Stalin y los cirros
El meteorólogo
Olivier Rolin
Trad. Miguel Aguayo
Libros del Asteroide
208 páginas | 18,95 euros
Olivier Rolin (Boulogne-Billancourt, 1947) es uno de esos autores que tienen que cargar para siempre, en la sucinta biografía que se repite en la solapa de sus libros, con el pecado de una juventud subversiva. “Después de un periodo de militancia en una organización revolucionaria, decidió dedicar su vida a la escritura”, destacan de Rolin sus editores españoles. ¿Cómo hay que leer semejante apreciación y cuál es su utilidad?
La advertencia, en este caso, cobra cierto sentido penitencial pues El meteorólogo es la historia “sin novelar”, advierte Rolin, antiguo maoísta, de uno de los cientos de miles de soviéticos que perdieron la vida durante el Gran Terror que desató Stalin entre 1937 y 1938. Presumo, sin embargo, que ya no es necesario cantar la palinodia para escribir sobre unos de los periodos, el de la aniquilación stalinista, más sanguinarios del siglo pasado junto con el nazismo.
La crónica es terrorífica. En los primeros años de la década de los treinta Alekséi F. Vangengheim era una de las mayores autoridades de la meteorología soviética. Era director del servicio Hidrometeorológico Unificado de las URSS, presidente del comité de los meteorólogos ante el Soviet de los Comisarios del Pueblo, jefe de la Oficina del Tiempo y, entre otros títulos igual de enfáticos, presidente del comité del Segundo Año Polar. Como máxima autoridad en la prevención meteorológica sobre un territorio inmenso, de millones y millones de kilómetros, sus cálculos influían no solo en los avisos de inclemencias inmediatos sino en la calidad de las cosechas anuales para alimentar a una población inmensa que sufría hambrunas cíclicas.
Vangengheim creó una red gigante de observatorios, unificó el servicio y empezó a preparar un catastro de vientos para aprovechar su energía. Su trascendente carrera, sin embargo, acabó de forma abrupta un 8 de enero de 1934 cuando dos policías se presentaron en su casa y lo trasladaron a la Lubianka acusado de cargos tan inconcretos, pero terribles, como “olvido de Lenin y Stalin, propaganda de clase extranjera o pertenencia a la corriente menchevique”. La trama de delaciones entre compañeros funcionó con la eficacia de un barómetro.

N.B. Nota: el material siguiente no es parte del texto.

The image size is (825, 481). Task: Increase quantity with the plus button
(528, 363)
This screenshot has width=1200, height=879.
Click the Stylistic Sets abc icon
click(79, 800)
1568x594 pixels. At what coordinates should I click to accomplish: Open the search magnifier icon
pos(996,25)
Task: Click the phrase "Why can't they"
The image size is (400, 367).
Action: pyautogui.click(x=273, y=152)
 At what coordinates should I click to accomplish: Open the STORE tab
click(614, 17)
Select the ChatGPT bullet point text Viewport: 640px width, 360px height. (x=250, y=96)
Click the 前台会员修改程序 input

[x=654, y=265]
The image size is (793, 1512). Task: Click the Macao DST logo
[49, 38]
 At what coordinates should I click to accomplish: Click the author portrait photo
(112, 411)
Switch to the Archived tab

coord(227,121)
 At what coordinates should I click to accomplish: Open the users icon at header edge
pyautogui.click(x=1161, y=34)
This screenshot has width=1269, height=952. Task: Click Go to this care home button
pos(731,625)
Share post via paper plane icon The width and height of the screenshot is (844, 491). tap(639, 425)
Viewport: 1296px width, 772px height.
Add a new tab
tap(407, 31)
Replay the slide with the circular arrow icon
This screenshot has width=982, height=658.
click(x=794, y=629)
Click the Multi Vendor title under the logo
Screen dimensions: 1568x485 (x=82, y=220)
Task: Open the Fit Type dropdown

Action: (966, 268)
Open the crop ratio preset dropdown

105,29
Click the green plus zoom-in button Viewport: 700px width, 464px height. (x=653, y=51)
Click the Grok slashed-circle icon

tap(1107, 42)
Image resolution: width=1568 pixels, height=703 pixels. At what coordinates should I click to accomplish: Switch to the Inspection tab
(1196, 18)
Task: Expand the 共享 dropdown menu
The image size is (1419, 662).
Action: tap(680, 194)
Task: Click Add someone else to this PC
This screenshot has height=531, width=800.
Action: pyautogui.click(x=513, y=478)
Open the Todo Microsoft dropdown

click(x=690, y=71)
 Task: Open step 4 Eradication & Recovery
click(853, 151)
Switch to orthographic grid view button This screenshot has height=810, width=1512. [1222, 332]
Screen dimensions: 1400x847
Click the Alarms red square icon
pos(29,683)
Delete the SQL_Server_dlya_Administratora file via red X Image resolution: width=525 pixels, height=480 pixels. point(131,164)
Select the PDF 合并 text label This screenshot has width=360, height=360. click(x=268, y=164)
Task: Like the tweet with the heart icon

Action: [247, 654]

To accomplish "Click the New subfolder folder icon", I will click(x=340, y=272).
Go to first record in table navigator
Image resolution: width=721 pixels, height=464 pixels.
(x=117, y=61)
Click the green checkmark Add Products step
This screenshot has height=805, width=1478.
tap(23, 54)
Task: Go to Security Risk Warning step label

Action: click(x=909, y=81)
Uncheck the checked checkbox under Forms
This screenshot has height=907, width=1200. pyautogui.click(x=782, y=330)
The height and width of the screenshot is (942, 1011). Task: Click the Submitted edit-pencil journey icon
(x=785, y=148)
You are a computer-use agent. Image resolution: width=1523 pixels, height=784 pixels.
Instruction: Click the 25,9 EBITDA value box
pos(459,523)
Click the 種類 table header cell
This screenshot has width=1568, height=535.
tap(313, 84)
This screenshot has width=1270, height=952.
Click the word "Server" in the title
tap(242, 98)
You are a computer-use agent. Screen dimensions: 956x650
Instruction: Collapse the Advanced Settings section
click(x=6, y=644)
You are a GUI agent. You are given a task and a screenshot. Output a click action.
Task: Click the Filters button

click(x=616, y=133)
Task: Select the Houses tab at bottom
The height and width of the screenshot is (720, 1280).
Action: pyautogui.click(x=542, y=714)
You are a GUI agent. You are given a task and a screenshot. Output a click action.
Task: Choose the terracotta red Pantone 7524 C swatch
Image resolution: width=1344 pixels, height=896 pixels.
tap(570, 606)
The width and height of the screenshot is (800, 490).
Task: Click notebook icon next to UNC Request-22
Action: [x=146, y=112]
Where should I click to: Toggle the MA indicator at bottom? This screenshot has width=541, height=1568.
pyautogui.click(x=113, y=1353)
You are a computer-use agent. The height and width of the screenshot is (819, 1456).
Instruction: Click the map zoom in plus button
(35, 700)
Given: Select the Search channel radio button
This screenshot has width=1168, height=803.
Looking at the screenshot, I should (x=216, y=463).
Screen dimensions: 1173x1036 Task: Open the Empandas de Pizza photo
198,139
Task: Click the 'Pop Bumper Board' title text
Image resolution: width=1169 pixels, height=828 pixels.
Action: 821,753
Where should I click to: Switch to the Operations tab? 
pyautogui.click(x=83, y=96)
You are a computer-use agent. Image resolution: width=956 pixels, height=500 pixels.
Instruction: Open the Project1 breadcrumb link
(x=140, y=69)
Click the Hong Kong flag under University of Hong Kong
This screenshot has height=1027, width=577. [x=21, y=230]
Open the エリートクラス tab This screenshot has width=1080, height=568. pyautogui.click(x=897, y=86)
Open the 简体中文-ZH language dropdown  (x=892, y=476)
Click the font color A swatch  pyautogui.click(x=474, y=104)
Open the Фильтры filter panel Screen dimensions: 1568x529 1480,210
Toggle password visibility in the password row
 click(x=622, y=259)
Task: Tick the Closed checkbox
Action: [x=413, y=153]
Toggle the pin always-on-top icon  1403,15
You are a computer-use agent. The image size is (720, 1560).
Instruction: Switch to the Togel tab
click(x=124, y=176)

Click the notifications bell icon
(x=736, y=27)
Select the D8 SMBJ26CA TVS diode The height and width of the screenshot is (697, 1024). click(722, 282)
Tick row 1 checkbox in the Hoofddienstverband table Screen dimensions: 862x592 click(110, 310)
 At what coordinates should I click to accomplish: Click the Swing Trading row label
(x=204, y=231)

Vangengheim, tras los interrogatorios, fue conducido a un remoto campo del gulag del que ya no regresaría nunca. El único hilo vivo con su vida anterior fue la emotiva correspondencia que mantuvo con su familia que incluía decenas de dibujos de herbarios dedicados a su hija de cuatro años y que se reproducen al final del volumen.
En 1937 nuestro meteorólogo fue embarcado en un tren de ganado y conducido a un ignoto matadero cuya localización no se supo hasta los años noventa.
Quizá lo más terrible de las grandes purgas políticas no es la muerte sino el empeño en eliminar cualquier rastro de las víctimas, de hacerlas desaparecer como si jamás hubieran existido.
La memoria de Vangengheim se salvó por poco del olvido absoluto. Y ese es el gran mérito del libro. En 2007 un golpe de azar puso en manos de Rolin, en una de sus frecuentes expediciones por geografías remotas e inhóspitas, la correspondencia que un desconocido científico soviético escribió a su esposa y a su pequeña hija desde el campo de trabajo siberiano a donde fue confinado a causa de unos delitos imaginarios. Unos delitos de los que, por cierto, fue absuelto oficialmente en 1956, tres años después de que Jrushchov fuese elegido secretario del PCUS.